Many residents of Hiroshima welcome attention from abroad, which the International Olympic Committee President Thomas Bach will bring when he visits on Friday. The western Japanese city has been in the forefront of the world peace movement and a campaigner for the abolition of nuclear weapons.
But Bach will also bring political baggage — as will his vice president John Coates when he visits Nagasaki the same day — that is largely unwelcome in two cities viewed as sacred by many Japanese.
Bach and Coates are using the backdrop of the cities, hit with atomic bombs by the United States in 1945, to promote the first day of the so-called Olympic Truce, a tradition from ancient Greece that was revived by a United Nations resolution in 1993. They will also be signaling the start of the Tokyo Olympics in one week. The Games are going ahead during the pandemic despite persistent opposition in Japan from the general public and the medical community.
“Many Japanese believe that that IOC strictly forced Japan to have the Olympics this year,” Yasushi Asako, a political scientist at Waseda University, wrote in an email to The Associated Press. “Many Japanese believe that it is their (IOC’s) fault for having such an international event during the pandemic, and there is a high possibility that the pandemic becomes more severe after the Olympics.”
Bach will be welcomed by Hiroshima Governor Hidehiko Yuzaki and is expected to place a wreath at the Peace Memorial Park, visit the Peace Memorial Museum and view the Atomic Bomb Dome.
He will not be welcomed by everyone.
Shuichi Adachi, a former Hiroshima bar association head, submitted a strong statement earlier this week to Yuzaki and Hiroshima Mayor Kazumi Matsui opposing Bach’s visit. It was written on behalf of 11 anti-Olympic and pacifist groups.
“President Bach using the image of ‘a peaceful world without nuclear weapons’ only to justify holding of the Olympics by force under the pandemic is a blasphemy to atomic bombing survivors,” the group said in a statement. “An act like this does nothing but do harm to the global nuclear weapons ban movement.”
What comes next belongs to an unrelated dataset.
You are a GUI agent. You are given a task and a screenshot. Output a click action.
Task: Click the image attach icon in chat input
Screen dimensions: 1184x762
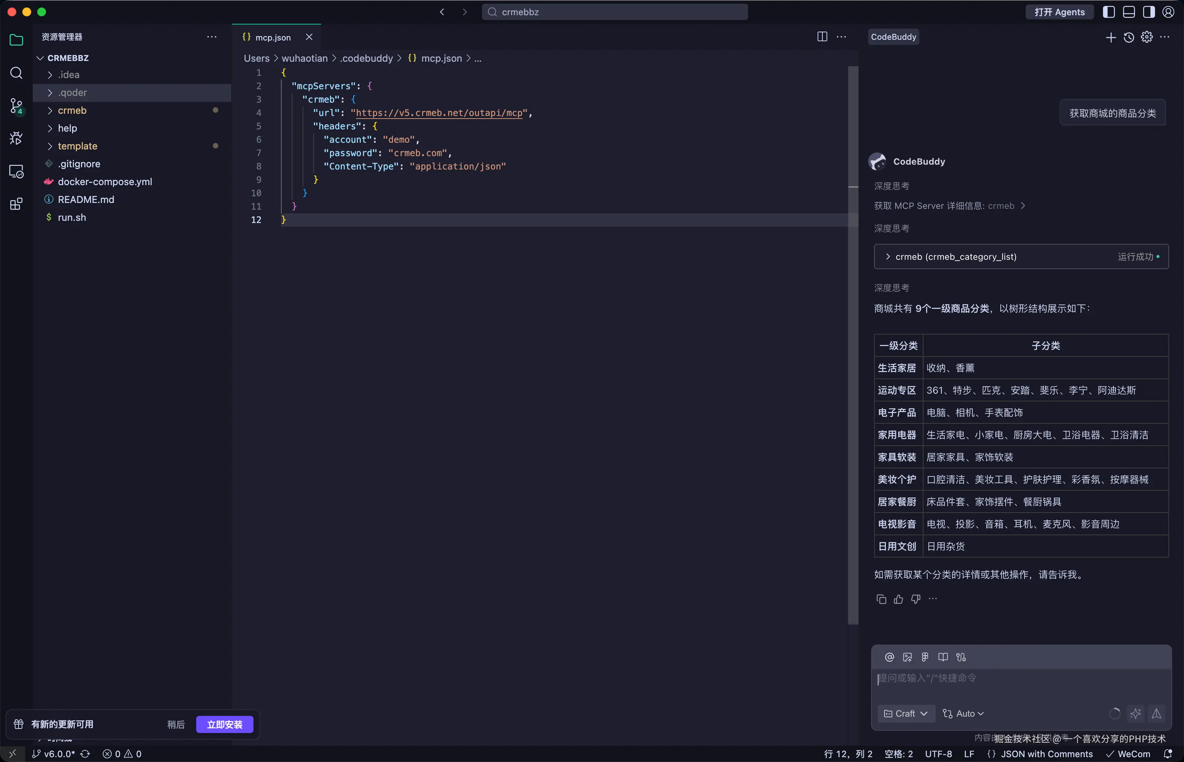click(x=907, y=657)
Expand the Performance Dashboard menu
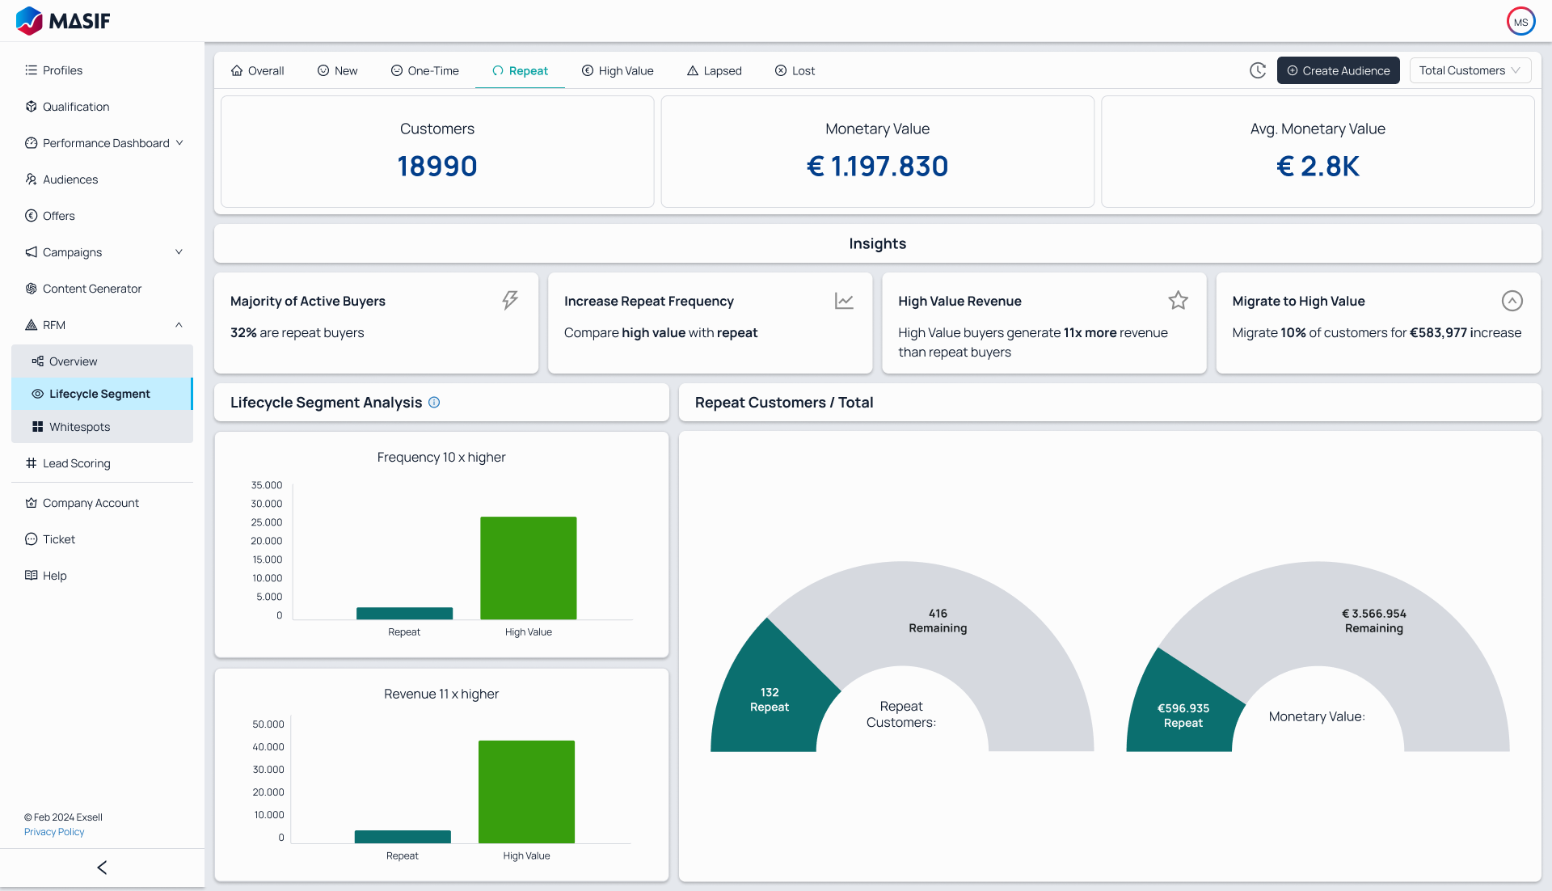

They also noted the poor timing. The date — Friday, July 16 — marks exactly 76 years since the Trinity nuclear test took place in New Mexico that led to the nuclear attacks on Hiroshima and Nagasaki just weeks later.
A separate group has also launched an online petition opposing Bach’s visit. The petition, which has garnered almost 70,000 signatures, is addressed to the government of Japan, the Japanese Olympic Committee, and the mayor and governor of Hiroshima.
In ordinary times, the visits — largely photo ops — would draw little attention were it not for the pandemic and the Olympics taking place. Depending on the poll and how the question is phrased, a majority of Japanese oppose holding the Olympics.
Bach defended the visit in a briefing on Wednesday, saying it was focused only on marking the first day of the Olympic Truce. He termed it an IOC offer of peace “and nothing else.”
“This is the message we are going to send in the city of peace — of Hiroshima,’ Bach said. “This will have nothing to with politics. We will not politicize this visit in any way.”
Reports out of Hiroshima say the security will be similar to what was in place for President Barack Obama’s visit in 2016.
The official cost of the Tokyo Olympics is $15.4 billion, though a government audit suggests it is much more. The IOC has a large financial stake in the Olympics going ahead since almost 75% of its income is from selling broadcast rights.
Dr. Ran Zwigenberg, a specialist in the history of Hiroshima at Penn State University, noted that tying the games to the bombed city was not a problem at the 1964 Olympics. A 19-year man named Yoshinori Sakai — born on Aug. 6, 1945, in Hiroshima, the day the atomic bomb was dropped on the city — ignited the cauldron in the national stadium to open the 1964 Olympics. The image of him doing it is famous.
“The problem is the controversy surrounding the Olympics, and it’s being very politicized,” Zwigenberg told AP in an interview in Japan where he is doing research. “And that’s something that a lot of people in Hiroshima don’t like. They don’t like to have the image of their city wedded to this kind of controversial visit.”
Zwigenberg has written several books on Japanese history, including one focused on Hiroshima — Hiroshima: The Origins of Global Memory Culture.
“I’m generalizing here, but the people in Nagasaki and Hiroshima don’t like to have their name or image used by outside bodies, especially when it’s controversial,” he added.